CORE - Using a Pipeline

Dedicated code in Core/Pipelines module.

General Policy

Several Pipelines are available with DeepPhysX, allowing the user to:

  • Generate synthetic data from simulations → DataGeneration

  • Train artificial neural networks with synthetic data → Training

  • Use the predictions of trained networks inside a simulation → Prediction

A Pipeline is always associated with a working session, whether it already exists or whether it is automatically created when the Pipeline is launched.

The main policy for creating and using a Pipeline is to first define a Configuration for each component involved by this Pipeline. Configurations can then be mandatory for Dataset, Network and Environment if one wants to create a Pipeline. Once these Configurations are defined, the Pipeline can be created and launched.

Note

More details are provided for each Configuration in dedicated sections.

Pipeline - Data generation

The DataGeneration will only involve an Environment and a Dataset, so this Pipeline requires the corresponding Configurations.

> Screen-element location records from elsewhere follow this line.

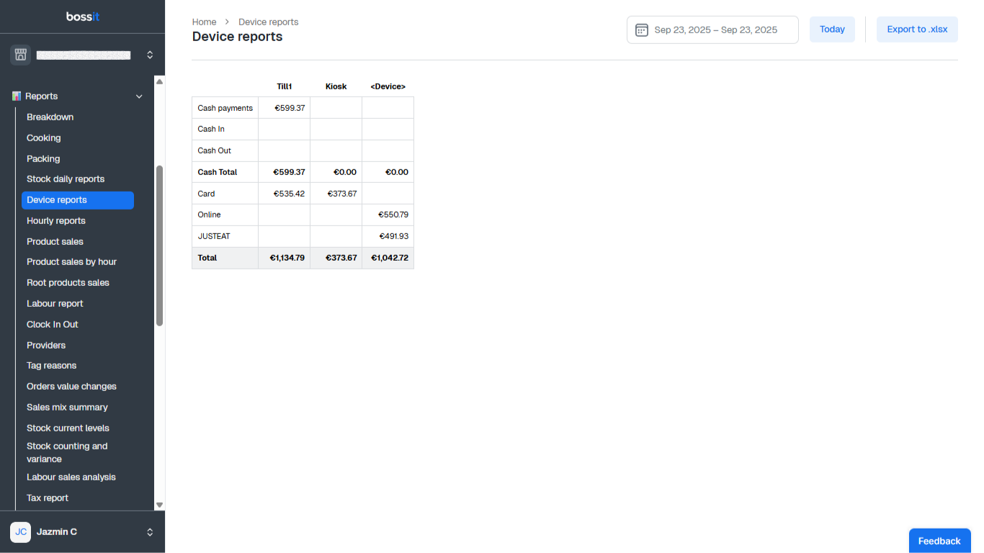Click the date range input field
Image resolution: width=984 pixels, height=553 pixels.
[x=715, y=30]
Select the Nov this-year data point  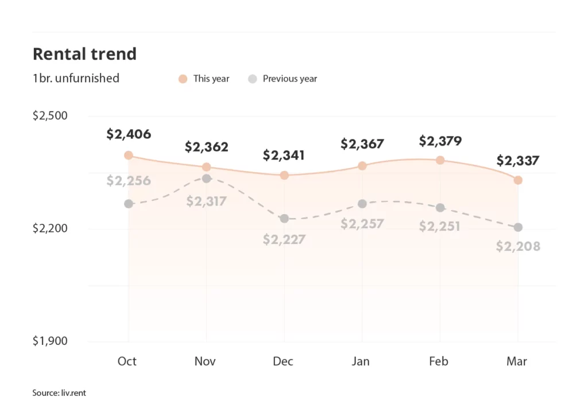point(206,167)
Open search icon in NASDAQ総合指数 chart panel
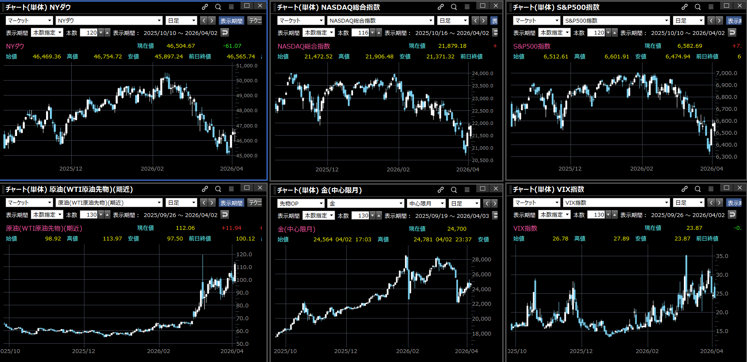Screen dimensions: 747x362 tap(454, 7)
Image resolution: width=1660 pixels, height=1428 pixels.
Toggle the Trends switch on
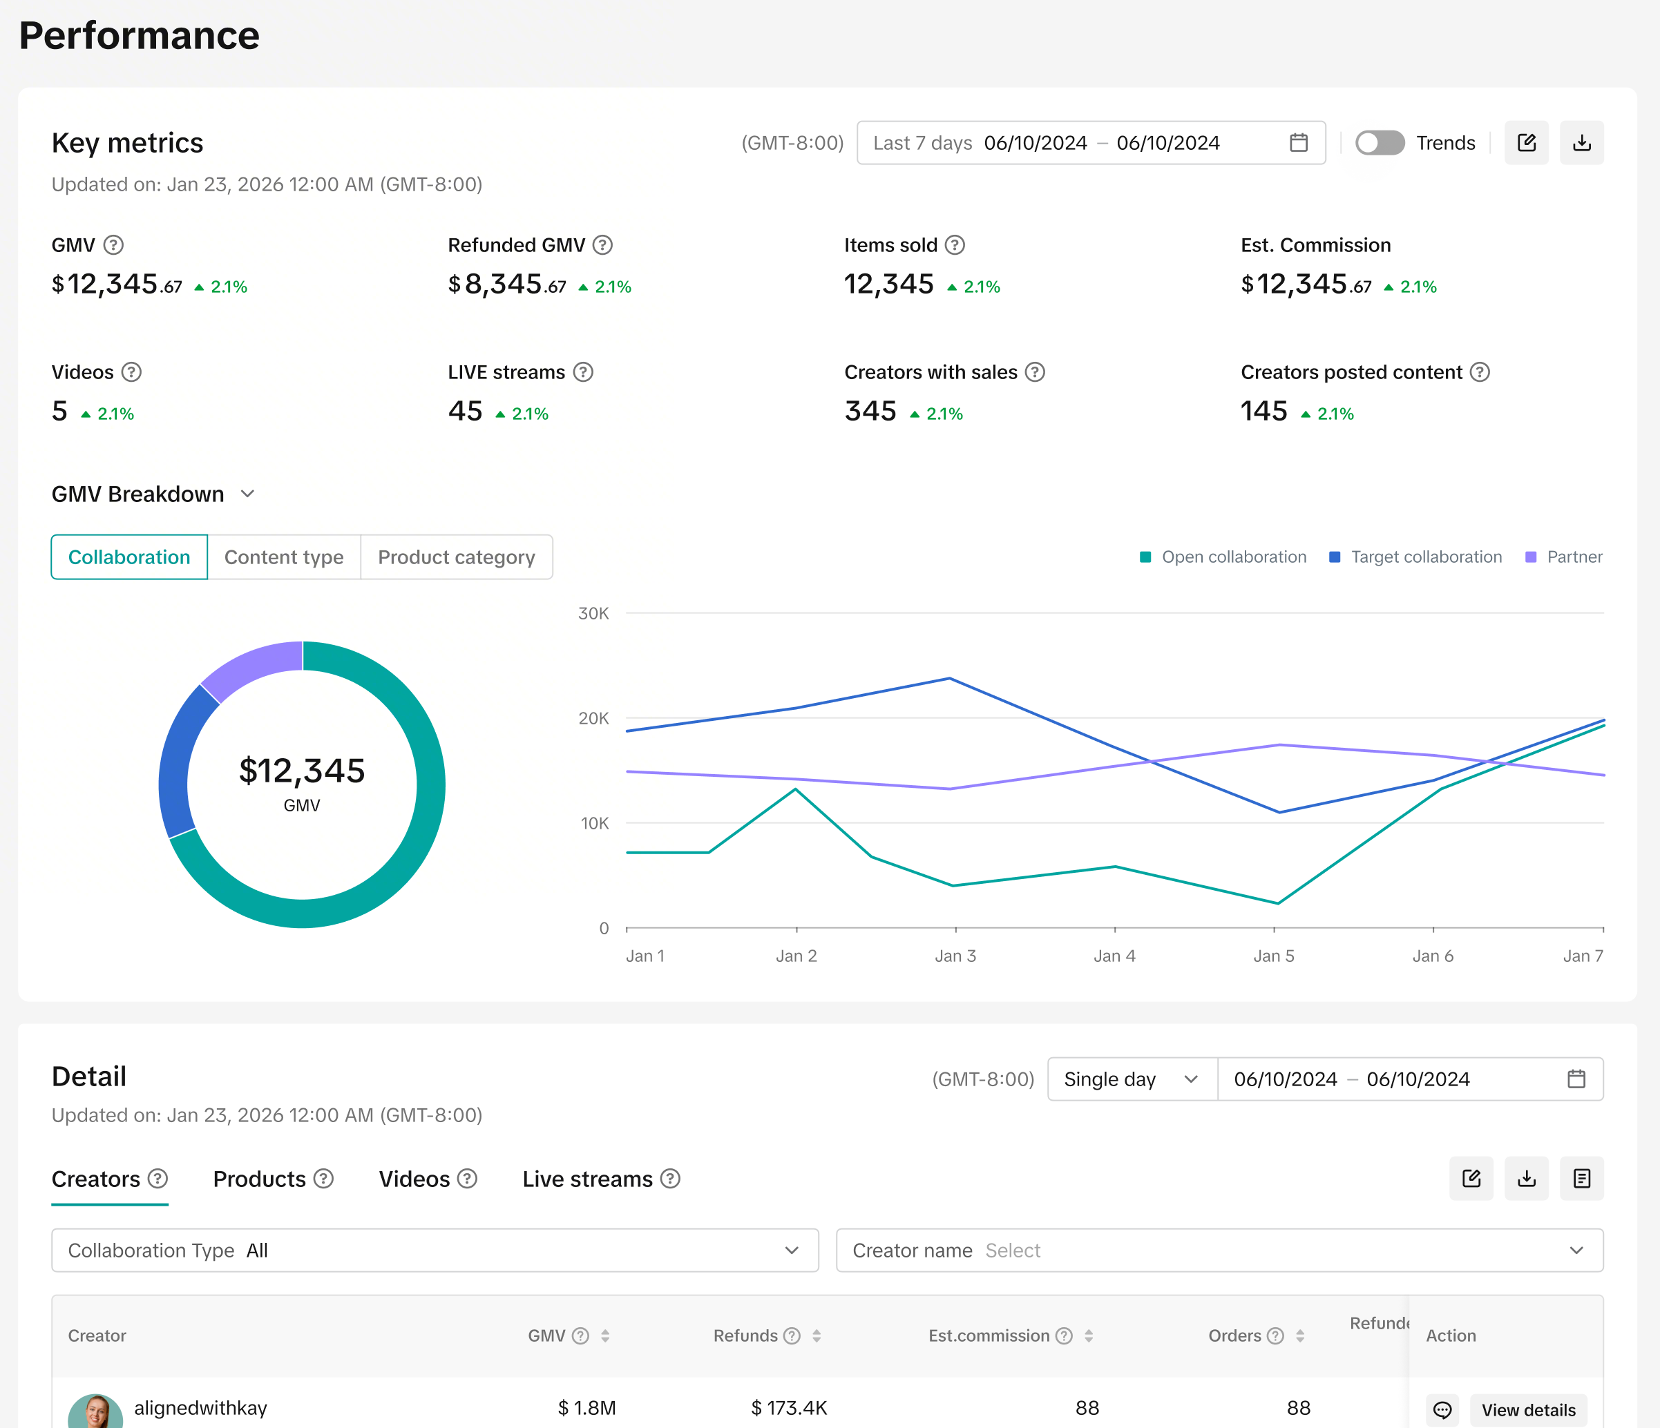coord(1380,143)
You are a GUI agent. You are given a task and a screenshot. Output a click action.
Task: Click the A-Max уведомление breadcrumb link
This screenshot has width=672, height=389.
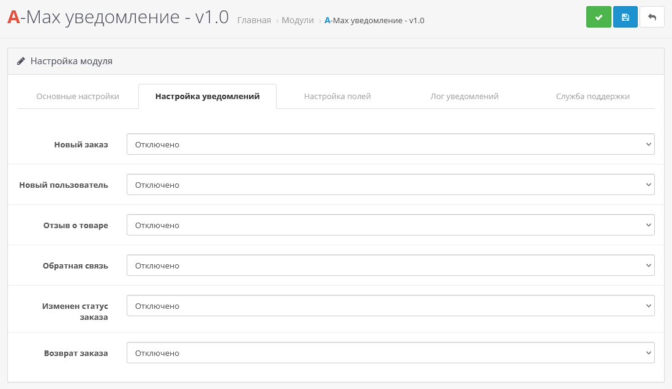coord(374,20)
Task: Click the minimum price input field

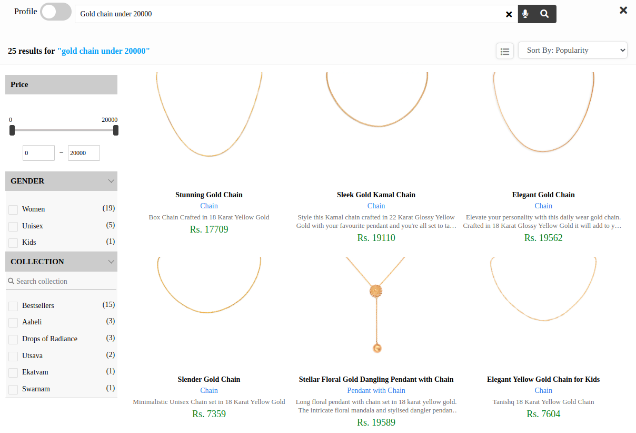Action: tap(38, 153)
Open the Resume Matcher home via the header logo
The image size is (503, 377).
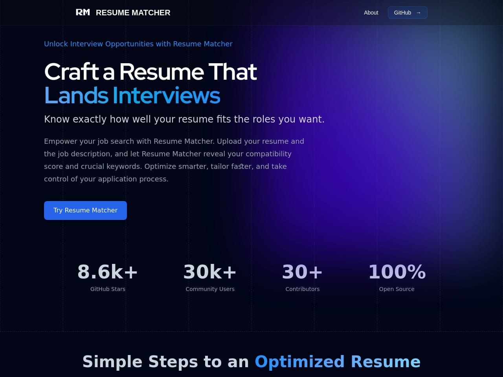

As the purpose of this Pipeline is only to create synthetic data, the working session will always be created at the same time. The name of the repository to create can be provided as a parameter.

Furthermore, users have to define which data to save and how much :

  • The number of batches to produce

  • The number of samples in a single batch

Warning

This pipeline does not involve a Network, the get_prediction request from Environment is then disabled. Trying to launch this request it will lead to an error, so make sure there are no such requests in the data production procedure in your Environment.

See following example:

# Import BaseDataGeneration and Config objects
from DeepPhysX.Core.Pipelines.BaseDataGeneration import BaseDataGeneration
...

# Define configs
dataset_config = ...
environment_config = ...

# Create the pipeline
data_generator = BaseDataGeneration(session_dir='sessions',
                                    session_name='my_data_generation',
                                    dataset_config=dataset_config,
                                    environment_config=environment_config,
                                    batch_nb=500,
                                    batch_size=16)

# Launch the pipeline
data_generator.execute()

Pipeline - Training

The Training can involve an Environment, a Dataset and a Network, so this Pipeline might require the corresponding Configurations. There are several ways to use this pipeline:

Training a Network from scratch

To train a Network from scratch, the Training requires the whole set of Configurations. A new working session will be created, whose name can be set as a parameter.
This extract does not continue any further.